Year of Award

2010

Document Type

Thesis

Degree Type

Master of Science (MS)

Degree Name

Geosciences

Department or School/College

Department of Geosciences

Committee Chair

James Sears

Commitee Members

Julia Baldwin, Paul Wilson

Keywords

2-mica, Anaconda metamorphic core complex, Bouguer, Chief Joseph pluton, detachment, Eocene, extension, geochronology, graben, gravity, half-graben, Late Cretaceous, Miocene, Neogene, Oligocene, Paleogene, Pioneer Mountains, U-Pb, zircon

Abstract

Tertiary terrestrial sedimentary rocks of the Big Hole basin and Pioneer Mountains of southwestern Montana provide a record of regional extensional tectonism. Detailed observations of stratigraphy and sedimentology at widely scattered outcrops indicate the presence of paleosols, fine-grained debris flows, small alluvial channels, and rare fluvial deposits.
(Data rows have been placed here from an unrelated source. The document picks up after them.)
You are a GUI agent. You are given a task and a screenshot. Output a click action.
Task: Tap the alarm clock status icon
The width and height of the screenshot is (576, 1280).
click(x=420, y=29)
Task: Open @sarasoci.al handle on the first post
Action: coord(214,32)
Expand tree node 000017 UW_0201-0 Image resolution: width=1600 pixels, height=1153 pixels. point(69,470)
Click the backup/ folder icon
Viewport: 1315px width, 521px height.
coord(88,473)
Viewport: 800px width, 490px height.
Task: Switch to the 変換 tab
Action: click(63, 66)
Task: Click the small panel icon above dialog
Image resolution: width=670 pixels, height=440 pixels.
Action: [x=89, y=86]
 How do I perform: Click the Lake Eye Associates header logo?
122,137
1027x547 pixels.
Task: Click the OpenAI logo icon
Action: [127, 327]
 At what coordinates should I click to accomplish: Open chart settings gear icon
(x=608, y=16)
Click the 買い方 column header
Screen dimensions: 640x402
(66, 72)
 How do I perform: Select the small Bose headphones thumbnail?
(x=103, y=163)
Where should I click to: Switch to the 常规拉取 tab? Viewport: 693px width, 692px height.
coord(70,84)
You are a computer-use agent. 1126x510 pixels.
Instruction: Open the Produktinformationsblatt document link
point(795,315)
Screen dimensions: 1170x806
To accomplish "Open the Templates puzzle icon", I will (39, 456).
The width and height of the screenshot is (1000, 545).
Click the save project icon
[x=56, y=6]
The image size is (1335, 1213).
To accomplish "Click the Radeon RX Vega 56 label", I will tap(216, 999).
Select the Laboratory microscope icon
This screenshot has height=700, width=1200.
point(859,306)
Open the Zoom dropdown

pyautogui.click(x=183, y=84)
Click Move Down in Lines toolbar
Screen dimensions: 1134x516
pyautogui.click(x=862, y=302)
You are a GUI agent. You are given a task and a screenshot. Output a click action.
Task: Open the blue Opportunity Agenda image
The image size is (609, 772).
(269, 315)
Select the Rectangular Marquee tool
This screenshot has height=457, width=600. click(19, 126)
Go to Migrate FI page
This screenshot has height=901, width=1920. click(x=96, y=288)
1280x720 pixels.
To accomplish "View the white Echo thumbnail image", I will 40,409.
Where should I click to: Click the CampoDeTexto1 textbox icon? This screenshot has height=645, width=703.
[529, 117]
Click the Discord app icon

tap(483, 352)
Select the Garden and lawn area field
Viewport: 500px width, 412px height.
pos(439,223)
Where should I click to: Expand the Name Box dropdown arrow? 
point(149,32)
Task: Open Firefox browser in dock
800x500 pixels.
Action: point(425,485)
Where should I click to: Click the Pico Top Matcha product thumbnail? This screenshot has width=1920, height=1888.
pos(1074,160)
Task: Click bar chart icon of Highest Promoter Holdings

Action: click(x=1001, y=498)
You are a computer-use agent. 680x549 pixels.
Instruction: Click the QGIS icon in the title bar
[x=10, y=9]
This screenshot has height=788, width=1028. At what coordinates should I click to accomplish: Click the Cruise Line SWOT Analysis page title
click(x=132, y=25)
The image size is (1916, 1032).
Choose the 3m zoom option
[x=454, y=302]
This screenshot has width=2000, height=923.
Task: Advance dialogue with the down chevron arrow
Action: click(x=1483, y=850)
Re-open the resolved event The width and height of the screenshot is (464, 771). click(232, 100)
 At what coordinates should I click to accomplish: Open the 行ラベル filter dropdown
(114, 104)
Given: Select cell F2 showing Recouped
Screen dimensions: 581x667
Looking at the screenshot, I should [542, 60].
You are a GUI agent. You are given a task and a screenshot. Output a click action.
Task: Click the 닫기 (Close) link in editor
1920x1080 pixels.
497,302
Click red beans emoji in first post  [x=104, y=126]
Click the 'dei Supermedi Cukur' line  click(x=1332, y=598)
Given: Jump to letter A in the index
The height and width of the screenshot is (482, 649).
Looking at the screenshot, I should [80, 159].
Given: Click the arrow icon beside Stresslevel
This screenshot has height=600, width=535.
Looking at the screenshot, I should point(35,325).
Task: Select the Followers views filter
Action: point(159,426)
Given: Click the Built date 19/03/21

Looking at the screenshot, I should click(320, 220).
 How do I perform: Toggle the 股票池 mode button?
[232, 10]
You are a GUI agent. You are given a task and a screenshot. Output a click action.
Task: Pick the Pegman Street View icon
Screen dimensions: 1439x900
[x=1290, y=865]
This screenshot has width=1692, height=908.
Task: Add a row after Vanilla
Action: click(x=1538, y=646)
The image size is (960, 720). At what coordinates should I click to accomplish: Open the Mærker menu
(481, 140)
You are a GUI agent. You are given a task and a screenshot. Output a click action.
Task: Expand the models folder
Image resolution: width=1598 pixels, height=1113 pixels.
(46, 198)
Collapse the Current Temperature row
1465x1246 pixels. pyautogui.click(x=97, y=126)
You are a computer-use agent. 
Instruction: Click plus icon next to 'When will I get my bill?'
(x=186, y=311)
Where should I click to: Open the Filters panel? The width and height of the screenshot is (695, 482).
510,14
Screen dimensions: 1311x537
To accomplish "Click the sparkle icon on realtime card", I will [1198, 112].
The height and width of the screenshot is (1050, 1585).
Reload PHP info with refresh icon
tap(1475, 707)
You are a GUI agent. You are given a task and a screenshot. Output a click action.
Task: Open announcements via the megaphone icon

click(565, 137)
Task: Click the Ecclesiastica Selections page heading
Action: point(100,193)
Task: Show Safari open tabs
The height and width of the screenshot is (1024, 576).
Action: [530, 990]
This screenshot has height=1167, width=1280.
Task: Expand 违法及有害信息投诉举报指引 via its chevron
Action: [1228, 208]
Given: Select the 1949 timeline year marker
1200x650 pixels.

U-Pb geochronology of detrital zircons and air-fall tuffs indicates the presence of Oligocene to Middle Miocene sedimentary rocks outcropping at the surface. Though the presence of detrital muscovite in several outcrops indicates derivation from the nearby 2-mica Chief Joseph pluton, a predicted ~75 Ma zircon population is not present: instead, a persistent peak of 70-72 Ma zircons is found throughout the basin, indicating the Chief Joseph pluton may have a younger emplacement age than is currently recognized. Simple physical models developed from Bouguer anomalies indicate the basin deepens and widens toward the south, which agrees with prior work suggesting Eocene initiation of extension in the Big Hole and places it in a class of extensional basins that formed in the early Tertiary. Late Cretaceous, Eocene, and Mesoproterozoic detrital zircon populations, along with consistently immature lithic sands, all indicate sediments were derived from local bedrock sources found around the rim of the modern Big Hole Valley. While these results indicate the Tertiary Big Hole basin resembled the modern basin, some later deformation may have cut off and reversed a paleodrainage flowing out of the southeastern portion of the basin, possibly leading to the modern configuration of the Big Hole River and the deep gorge it carves across the eastern Pioneer Mountains.